Friday 27 January 2017

Fadh turns 24!!

Its been a while since my last visit...
Blogging is just a way of me expressing what i can't at my social media as there's no like or share button here..
So, I felt there's freedom upon writing my personal life here. Something that was in my mind but I can't say freely.

*too much chattering*

So, Alhamdulillah Allah still gave me another year to be appreciated, to submit to Him and to repent over my sins before He take me out of my life. Alhamdulillah.

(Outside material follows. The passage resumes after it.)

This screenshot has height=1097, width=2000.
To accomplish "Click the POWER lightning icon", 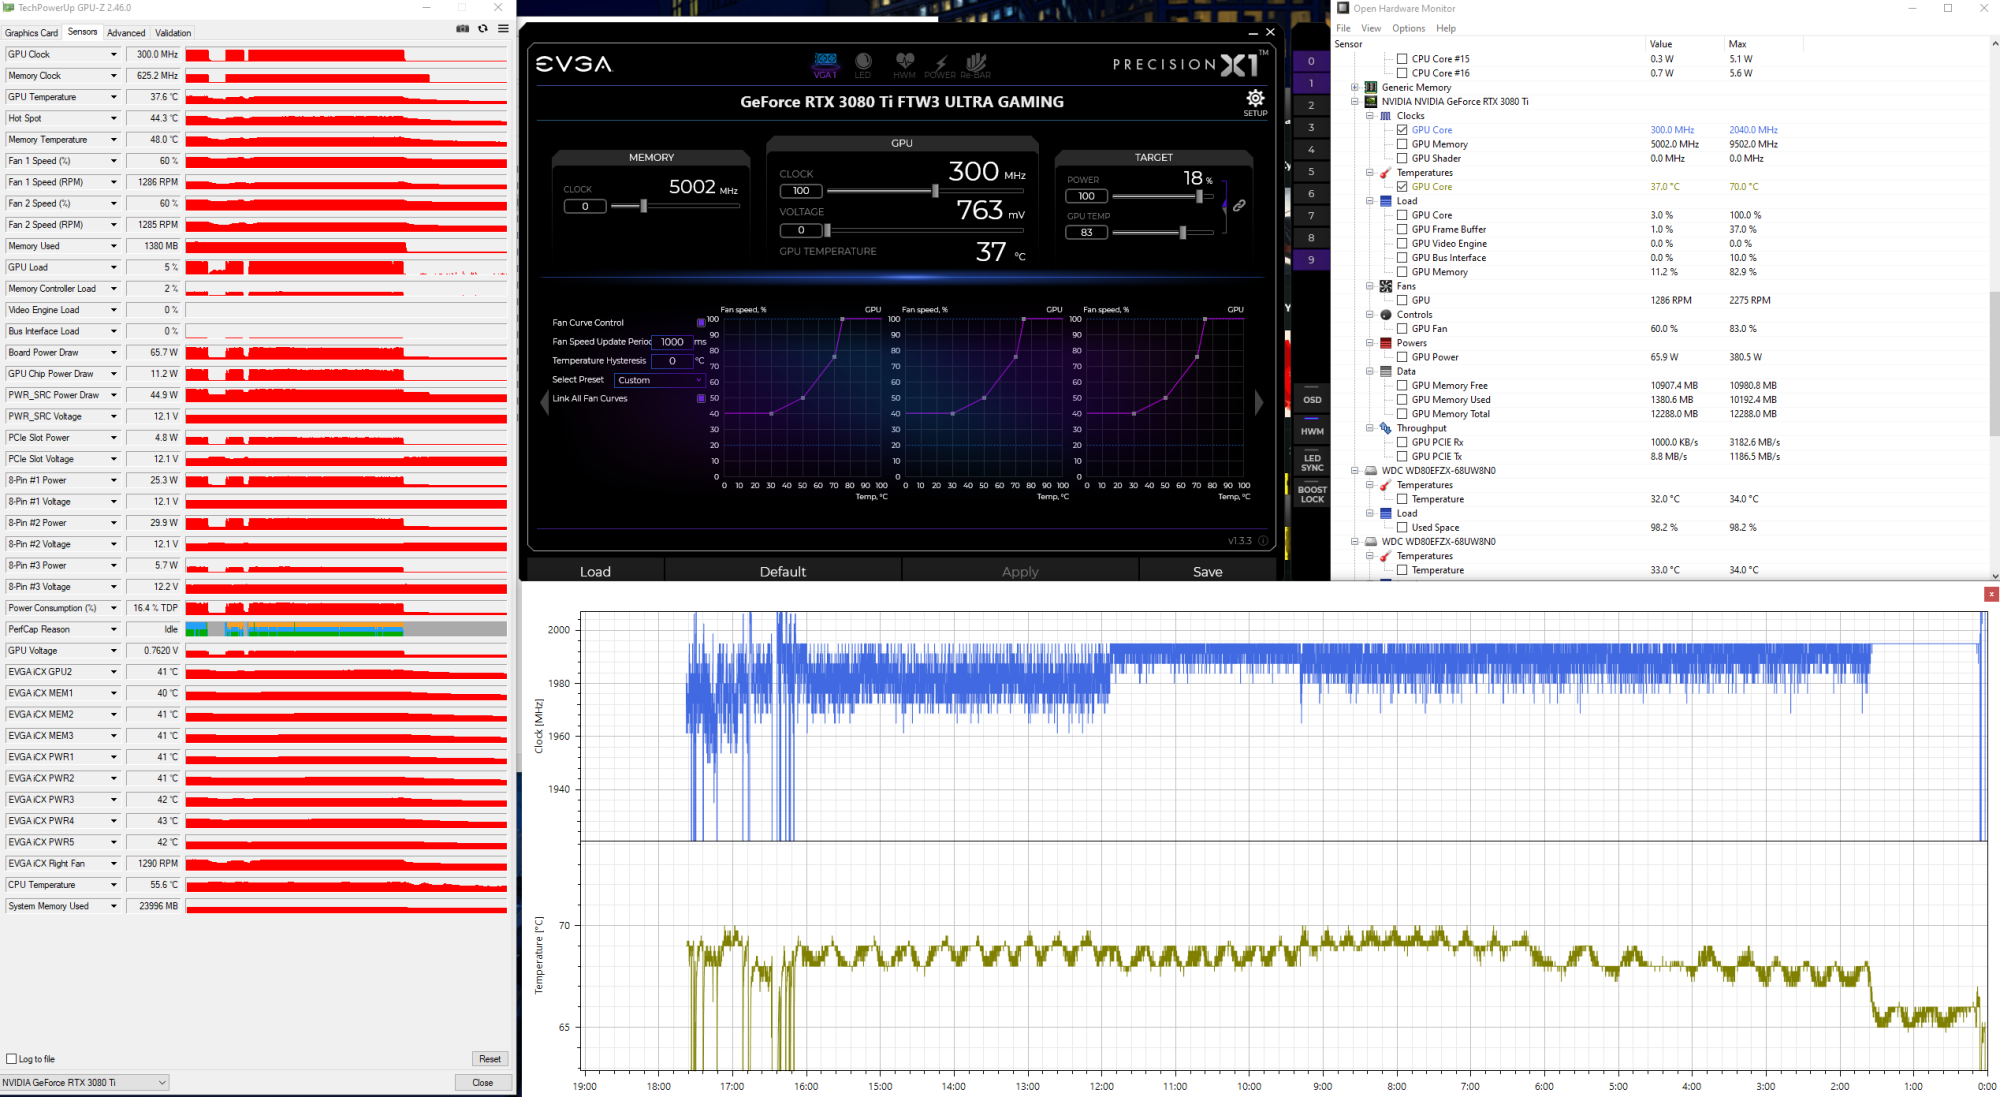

I celebrated my birthday at Emergency Department which is my current posting. I would not say celebrating, its just welcoming. This is because I had my shift until 11 pm but I dragged my shift to 2am.. *fuhh* time flies so fast.. Pity my housemates who waited for me to be back at 11 until 12.30 and they jz fall asleep later. I never expect anyone to celebrate my birthday. Its jz another day to everyone. Nothing really amazing happen when I was born, anyway. The next morning, I had a subsequent shift at 8.30 am.. *its so tiring.. really!* yet, again time flies so fast.. ED is a fast moving department. full of drama and events. Then, they managed to surprise me with a birthday cake and present!! i really-really not expecting it. I was too busy with my shift and my incomplete forensics report (procrastinator..duhh..) that I forget about my personal life. I felt like I helped someone when I was there and I felt beneficial. I always had this negative thought inside me that I am useless, worthless and not deserve to live anymore. Felt alone in this world. Trying to be strong when everyone around but shattered to be dust when I was all alone. Thus, I will always paste a smile to everyone so that they will not detect the tears, the sadness and the sorrows. I am in charged of my mind, my action and my behaviour. Thus, I will fight my own feelings and implant a new seeds of good expectations, prayers and keep on reciting my aim for today.

Actually, I realised that our subconscious mind will filter the information to the brain. They will assume most of the thing that we focused on as important. Thus, if u see all bad things, u will create a bad subconscious mind and vice versa.

So, in conclusion, age is just a rental for us to make use of it. Benefits it well and hopefully, we create a magnificent subconscious mind.